Recent talk of slinging satellites into space has captured the imagination of the scientific press following the release of United States Air Force (USAF) research findings. New Scientist explained that the idea explored uses a hoop of superconducting magnets several kilometres wide, similar in appearance to a particle accelerator, to hurl satellites into space.

As far fetched as it may sound, the technology has its fans - but why?

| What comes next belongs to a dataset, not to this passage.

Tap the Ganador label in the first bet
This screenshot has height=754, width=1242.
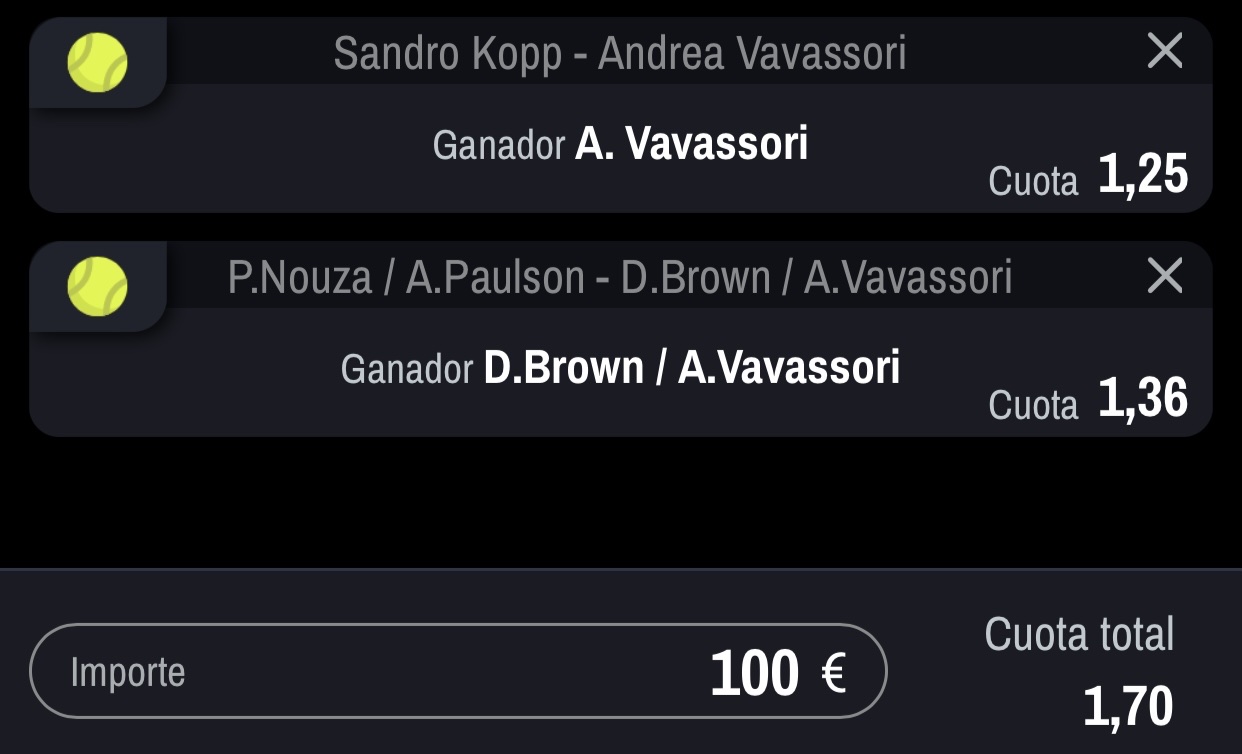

The answer: because once the initial capital has been invested, the launch of satellites into space could be significantly cheaper.

Accelerator concepts have been proposed several times before – but were previously regarded as non-viable because the payloads that could be launched would be too small to offer significant capability.

However, the success of missions such as SSTL's 6.5. kg SNAP-1 nanosatellite (pictured left), shows that useful missions can be performed using very small satellites.

Not resting on their laurels, SSTL is now developing PALMSAT with Surrey Space Centre (SSC) academics, which weighs just 1 kg, but incorporates all the capabilities of SNAP-1. As the name suggests, PALMSAT (bottom left) fits in the palm of your hand.

Clearly, providing they are adequately protected from damage, 1 kg satellites like PALMSAT could be launched into closely-spaced clusters, or more widely spaced constellations, by an accelerator of the sort that has been proposed by the USAF.



"This accelerator proposal is clearly interesting, and ties in well with SSTL's focus on reducing the costs of access to space. One of the challenges for our satellite engineers at SSTL would be to design an on-board propulsion system which would survive the enormous launch loads [g forces] from the accelerator and yet still be able to provide enough thrust to insert the satellites into orbit at the top of their initial launch trajectory. Without such a manoeuvre, the satellite payloads would simply re-enter the Earth's atmosphere." Commented Stuart Eves, SSTL.

Clusters and constellations offer particular advantages in terms of effective aperture and revisit times which are simply too expensive to achieve with large satellites.

The USAF interest in improved revisit times and rapid access to orbit stems from their "Responsive space" initiative, which reflects the fact that space is no longer just a strategic capability, but is increasingly being used to support military operations in theatre, where the response times clearly have to be much shorter.

Opinions in the blogosphere vary from Slashdot discussions about radial loading, meanwhile The Astronomy Blog have a great photo of the ring. Astronomy (blog)compares the new research to previous straight track proposals, while Redwolf are wondering what kind of satellites would be launched with the new launch technology.